Throughout my whole life, I have been surrounded by the intricate aesthetics created by my ancestors. As a young child growing up in Patan, Nepal, my Mother and Grandmother would take me to the Baha/Bahi (Newar Buddhist monasteries). In these courtyards, every inch of the beautiful architecture is decorated with plant life, motif design, animals, gods and goddesses. This had a deep impact on me as an artist. My ancestors taught me about balance: aesthetically, conceptually, and spiritually.
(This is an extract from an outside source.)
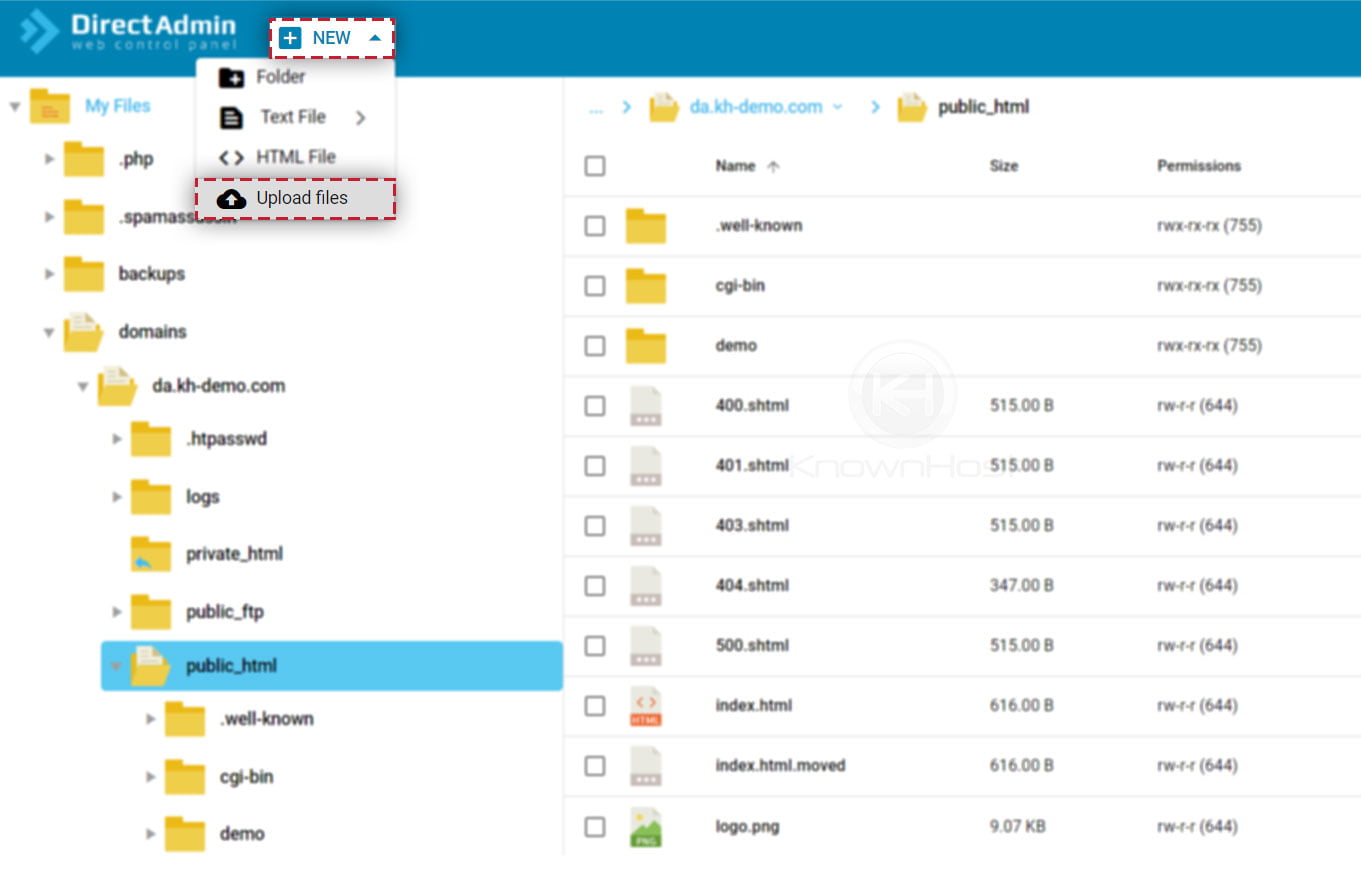Click the logo.png green image icon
What we find in our society and around the world today are the consequences of human action causing drastic unbalance for ourselves and our environment. As an artist, I feel, I have a responsibility to call attention to this unbalance. In my recent works, I explore human affects on the ecosystem. Our environment is deteriorating day by day and it is not only affecting human suffering but all sentient beings. I chose to highlight endangered animals but also question how we are linked; we could also become extinct if we do not call attention to prevailing unbalance in our world. In my previous works, I called attention to the unbalanced nature of women in society. We worship the goddesses, and celebrate women’s day but in our social and political spheres women are forgotten. I call attention to this unbalanced nature as well.
Throughout my artworks, I let the concept lead to the medium. If the concept demands three-dimensions in my work, I make sculptures. I am not limited to any medium and my concepts flow-through installation, painting, video, and printmaking as well. In my work, I always build a foundation for the concept by working in symbolic layers. For example, in my paintings the background may appear to be a single color, but upon viewing closer, the viewer realizes the background is made up of many layers of several colors. The idea is that every particle in this universe is not independent of any other. Each drop of paint relates to the next. The one become many and we only observe a general vision. If we were to look at a single drop of paint under a microscope we would only find that the dot is also made of many parts. Thus, there is no independent reality. Everything is dependent upon everything else. I believe that we can only reach our true potential by realizing our interdependent nature. I owe this realization to my ancestors who understood the delicate balance of nature.